Records shown START

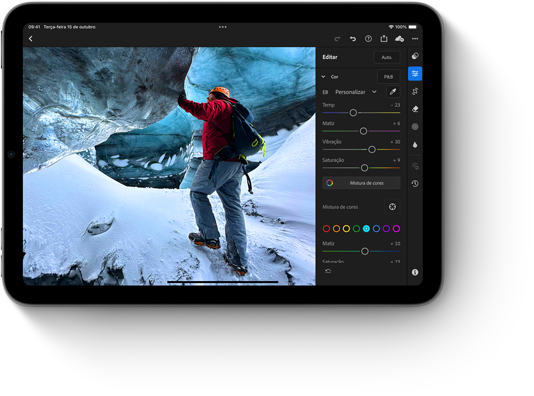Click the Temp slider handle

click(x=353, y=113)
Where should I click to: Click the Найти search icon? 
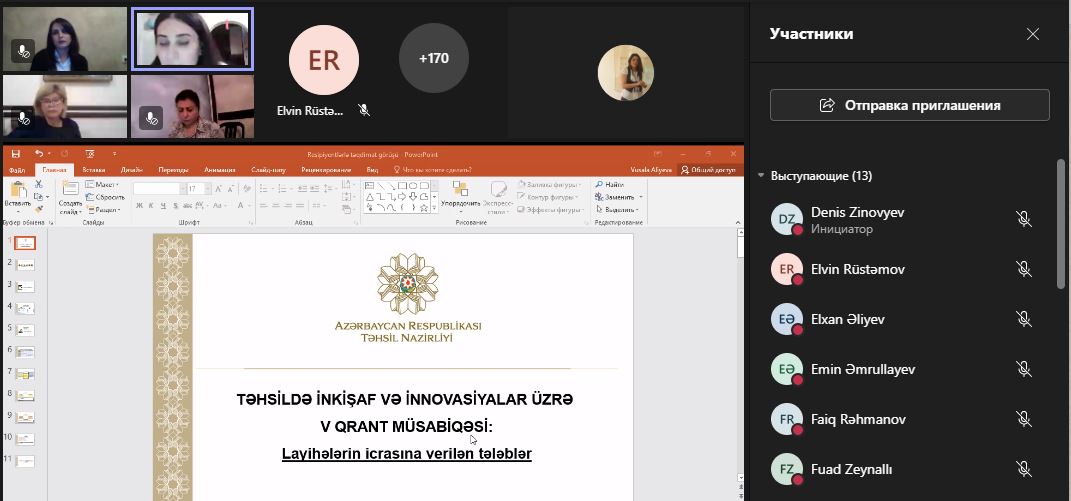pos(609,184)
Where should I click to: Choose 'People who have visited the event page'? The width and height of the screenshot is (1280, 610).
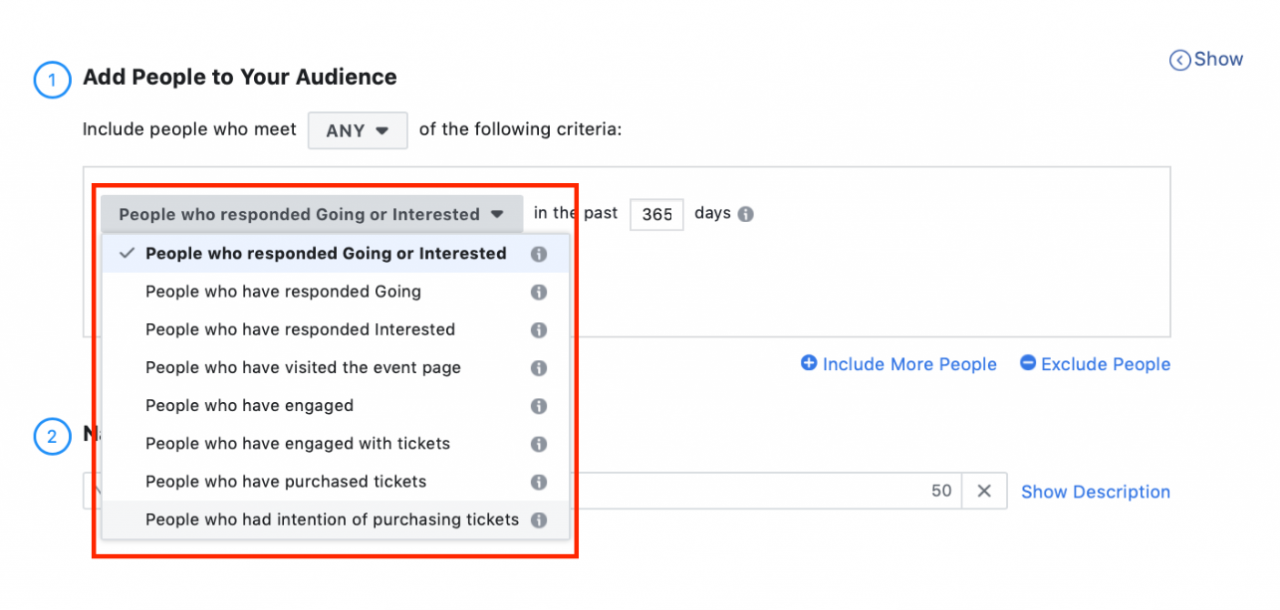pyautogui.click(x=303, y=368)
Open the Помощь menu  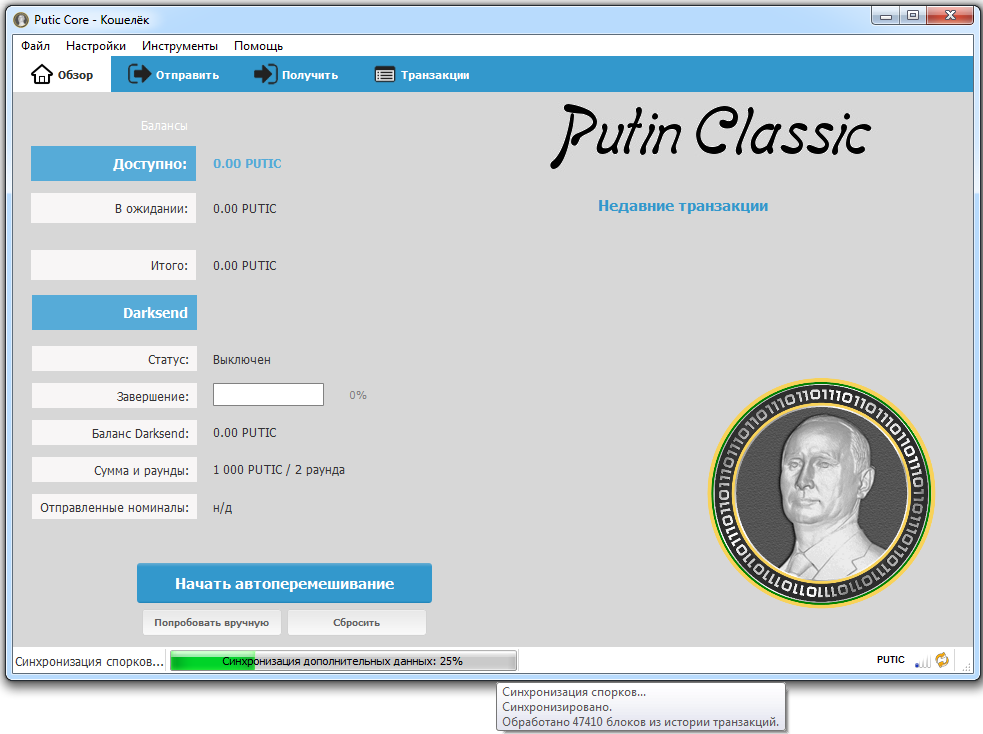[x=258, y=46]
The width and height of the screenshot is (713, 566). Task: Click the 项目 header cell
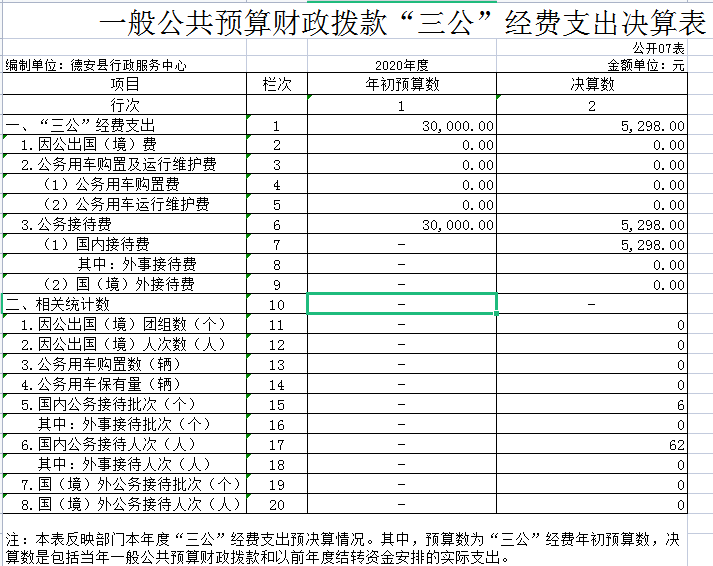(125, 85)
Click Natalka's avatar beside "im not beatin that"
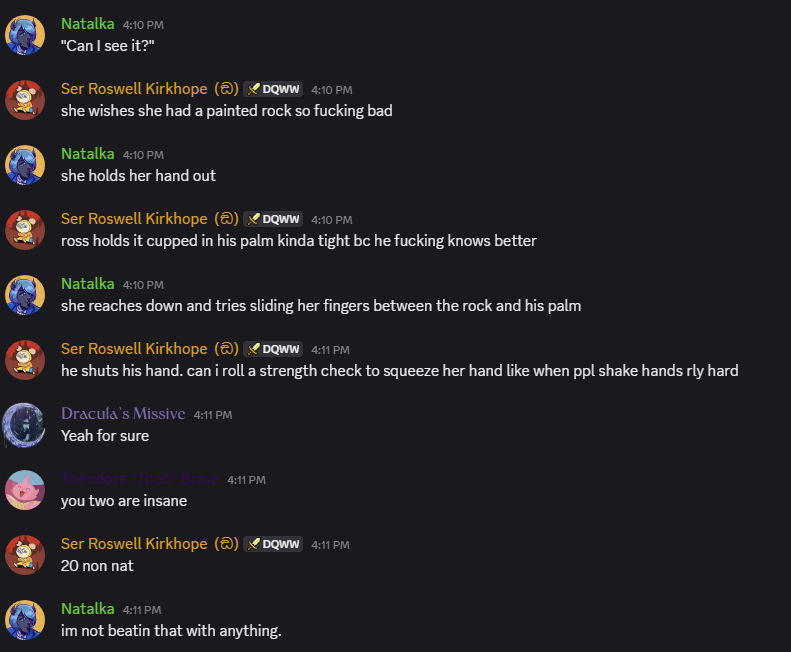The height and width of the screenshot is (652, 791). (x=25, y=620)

Records shown END

**Work to complete**: Please return exactly the lines from the one containing "Click Natalka's avatar" through the end of the material above, both ends included, but not the pictures.

**Task solution**:
Click Natalka's avatar beside "im not beatin that"
The height and width of the screenshot is (652, 791). (x=25, y=620)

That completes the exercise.